Ensuite, un autre bon point est indéniable. Le grand Colin Farrell irradie de son jeu nuancé et extrême chaque grain de la pellicule. Pas aussi cartoonesque que la prestation d’un Johnny Depp dans « Las Vegas Parano » mais pas non plus aussi tragique que celle du quatuor en descente de « Requiem for a dream », il campe un joueur rongé par les dettes et obsédé par le gain ultime de manière totalement incandescente. Il fait certes beaucoup de mimiques mais qui correspondent complètement au point de non-retour atteint par un personnage aculé et au bord du gouffre. Sa descente aux enfers est crédible et son jeu extrême colle bien à la mise en scène stylisée de Berger pour un film qui sait se rendre magnétique et qui nous flatte la rétine tout du long.
En revanche, si l’histoire assez linéaire se suit sans trop de temps mort et avec intérêt, elle semble souvent glisser progressivement vers l’hallucination, le trip sensoriel mais sans jamais s’y livrer totalement. À ce titre, « Ballad of a small player » a un positionnement un peu hybride qui semble prendre le conditionnel comme ligne de conduite. Avec l’arrivée au sein du récit d’un personnage féminin qui semble le comprendre, le film opère une bascule dont on ne sait jamais si elle va vraiment dans l’irrationnel et l’onirisme ou si on voit effectivement la réalité. Le script laisse beaucoup de points de suspensions et laisse notre esprit interpréter les choses mais il manque de clés de compréhension.
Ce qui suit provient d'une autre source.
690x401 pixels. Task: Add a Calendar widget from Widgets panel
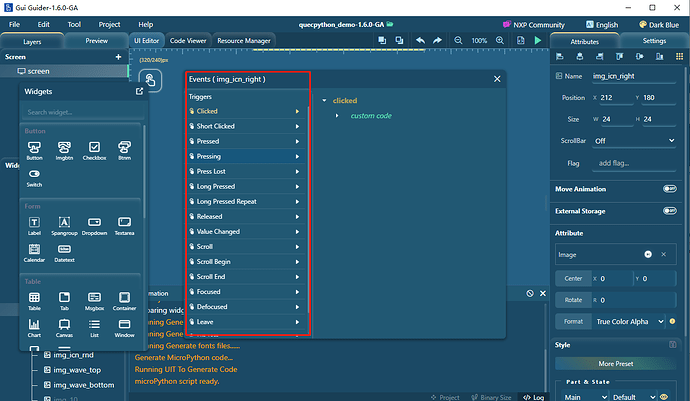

La relation entre le personnage principal et cette femme chinoise semble irréelle et peu crédible mais on ne sait pas si c’est volontaire ou non. Cela laisse le spectateur dans un entre-deux aussi intéressant que frustrant. Le film reste ainsi à la porte du chef-d’œuvre qu’il aurait pu/dû être.
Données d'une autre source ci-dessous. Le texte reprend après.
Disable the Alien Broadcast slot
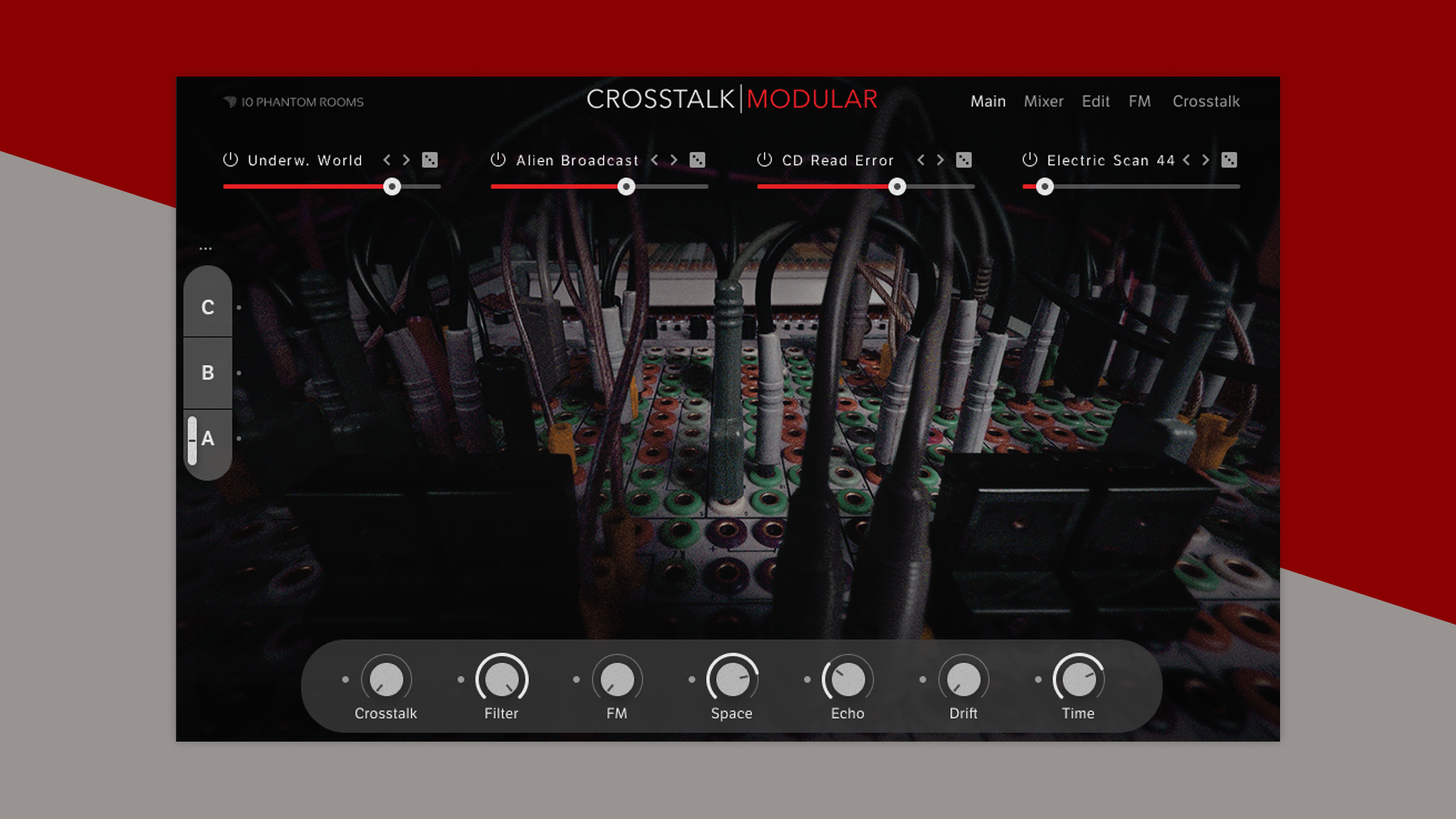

Il reste cependant une certitude : l’addiction au jeu est ici bien dépeinte comme pouvait l’être celle au sexe de Michael Fassbender dans « Shame » ou celle aux drogues de Timothé Chalamet dans « A beautiful boy », de manière viscérale. Et Berger illustre le propos avec une couche de symbolisme presque surnaturelle qui ajoute une part d’originalité parfois maladroite et d’autres fois vraiment pertinente. En ce sens, la fin du film est particulièrement sujette à discussion de la plus belle des manières et l’aspect rédemption est bien amené. Cependant, une bonne partie du film se positionne sur la corde trop raide entre réalité et pure rêverie qui empêche d’adhérer totalement au projet et d’embrasser la proposition. Dans tous les cas, voilà une œuvre qui a de la gueule et, sans aucun doute, digne d’intérêt.